The president’s push to return to the Oval Office comes as he is supposed to be observing a period of self-isolation, in accordance with CDC guidelines.

The White House had outfitted the Map Room and Diplomatic Reception Room in the White House residence as remote working spaces for the president during his period of expected isolation after his made-for-TV return from three nights in the hospital on Monday.

Meadows, who has been at the president’s side on a daily basis throughout his illness, said he continues to test negative for the virus.

While Meadows expressed confidence that the president’s desired return to the Oval Office could be carried out safely with those around the president outfitted in full PPE, it was unclear whether the president has also been wearing a mask while around others and if he would do so when and if he does return to the Oval Office, while still infected with the virus.

Some West Wing staffers who have remained healthy despite the recent outbreak among the ranks of the administration have continued to come into work at the White House in recent days.

The president is so eager to return to his official presidential workspace, Meadows said, that he wanted to do so Tuesday.

After the president’s economic adviser Larry Kudlow said the president actually had gone to the Oval Office on Tuesday, the White House issued a clarification, saying that was not the case.

“While the President wanted to be in the Oval Office yesterday, he was not there — he stayed back in the residence working from there. Safety preparations have been underway in the event he moves to working out of the Oval in the coming days,” White House spokesman Ben Williamson said.

Despite the fact that the president is still infected with the coronavirus and his medical team has cautioned he is “not out of the woods” yet, Meadows described the president as being in “very good health.”

“Yeah, he’s doing real well. We actually spent some time together yesterday working very hard from the residence, and I can tell you that he’s fully engaged and feeling great,” Meadows said during an interview on FOX News Wednesday.

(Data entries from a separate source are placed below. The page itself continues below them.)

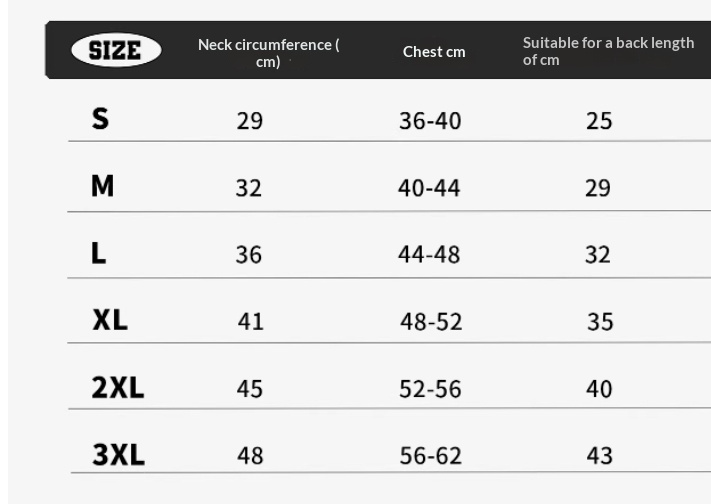Click the L size row label

pyautogui.click(x=99, y=253)
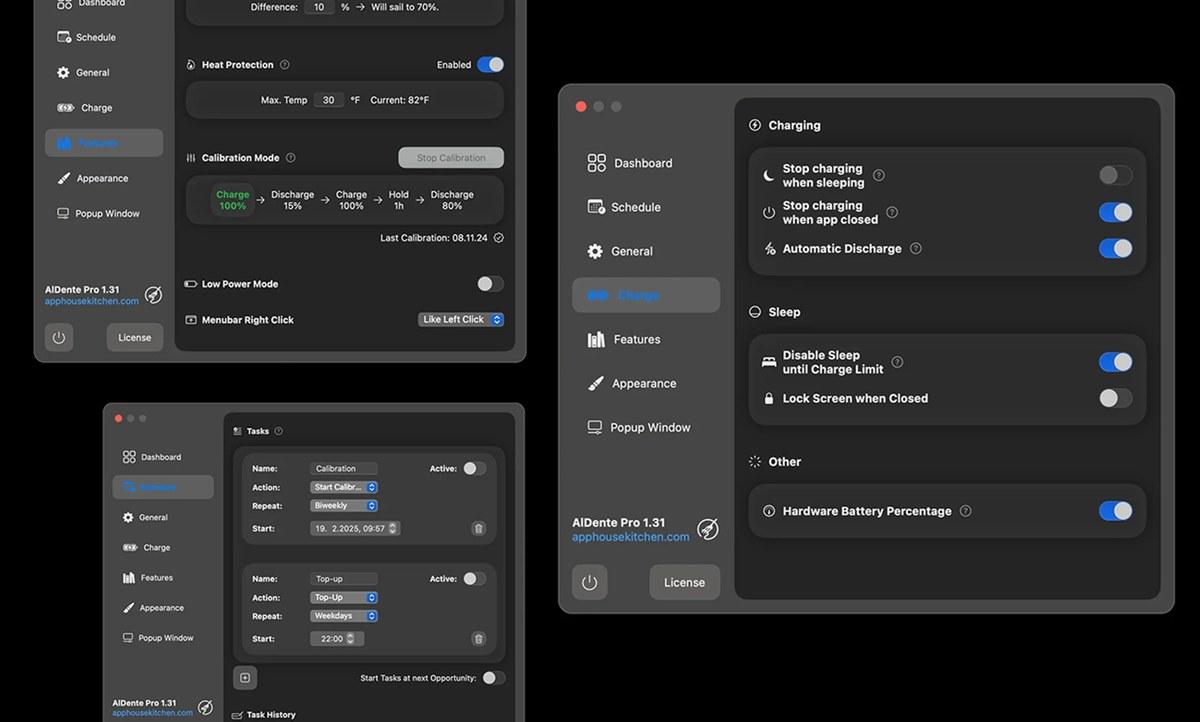Switch to the Charge tab
The width and height of the screenshot is (1200, 722).
645,295
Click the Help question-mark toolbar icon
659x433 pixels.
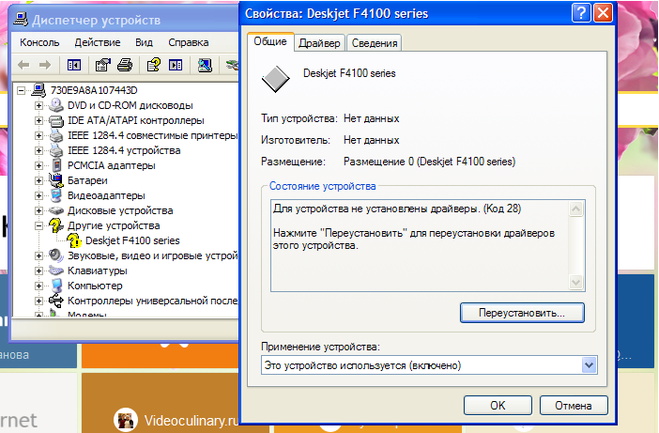click(153, 65)
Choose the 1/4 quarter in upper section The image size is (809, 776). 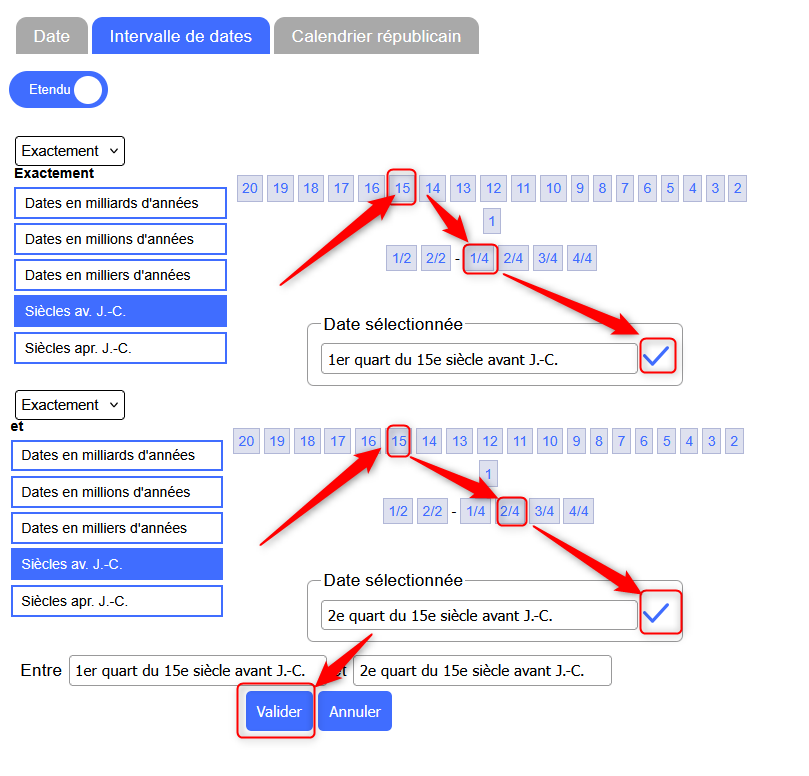pyautogui.click(x=480, y=259)
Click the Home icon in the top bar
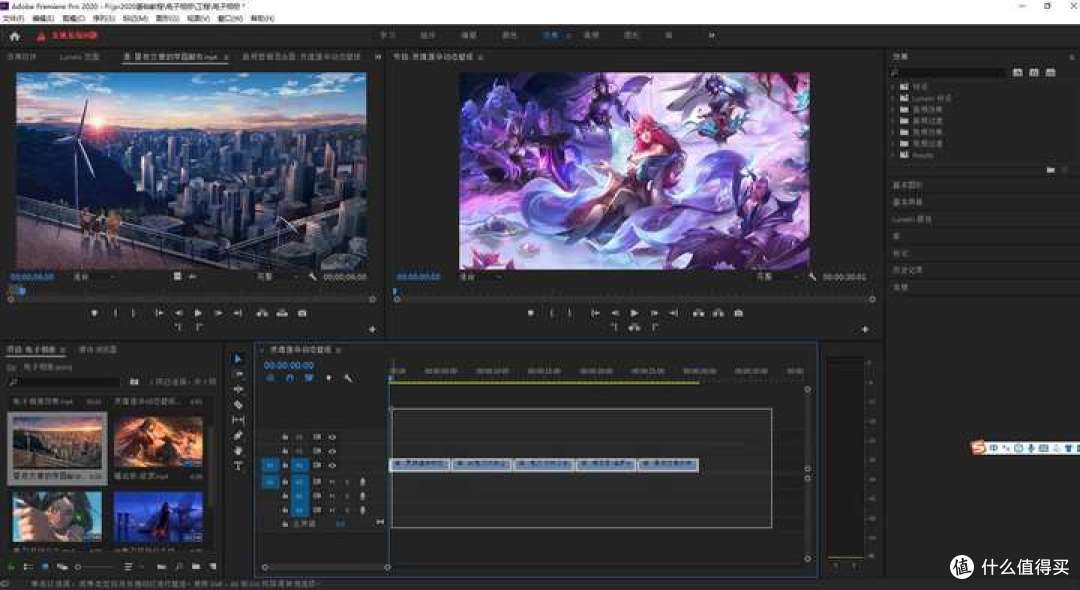1080x590 pixels. click(15, 36)
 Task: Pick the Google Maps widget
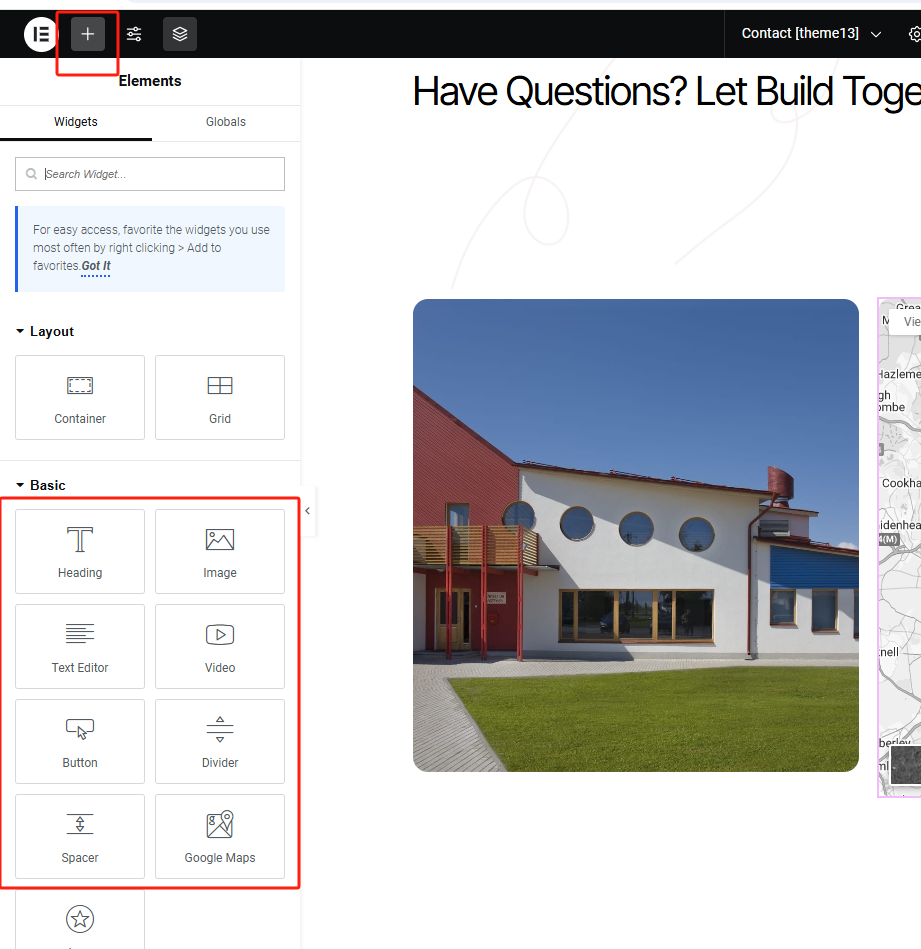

The president’s physician also issued a memorandum mid-day reporting that the president said, “I feel great” and had been symptom free for 24 hours. He said that the president’s vitals and oxygen levels remained stable and within a normal range.

Since his highly choreographed return to the White House Monday evening, the president has remained out of public view.

During his three-night stay at Walter Reed National Military Medical Center, the White House released what appeared to be staged photos of the president at work in his presidential hospital suite, distributed taped video messages from the president’s Twitter account, and at one point, the president even took a surprise trip outside the hospital to drive by supporters who gathered on the road outside the hospital as a show of support for the ailing presidents.

On Tuesday, the president had been said to be contemplating addressing the nation in some form, either formally or through another taped video message, but that never came to pass.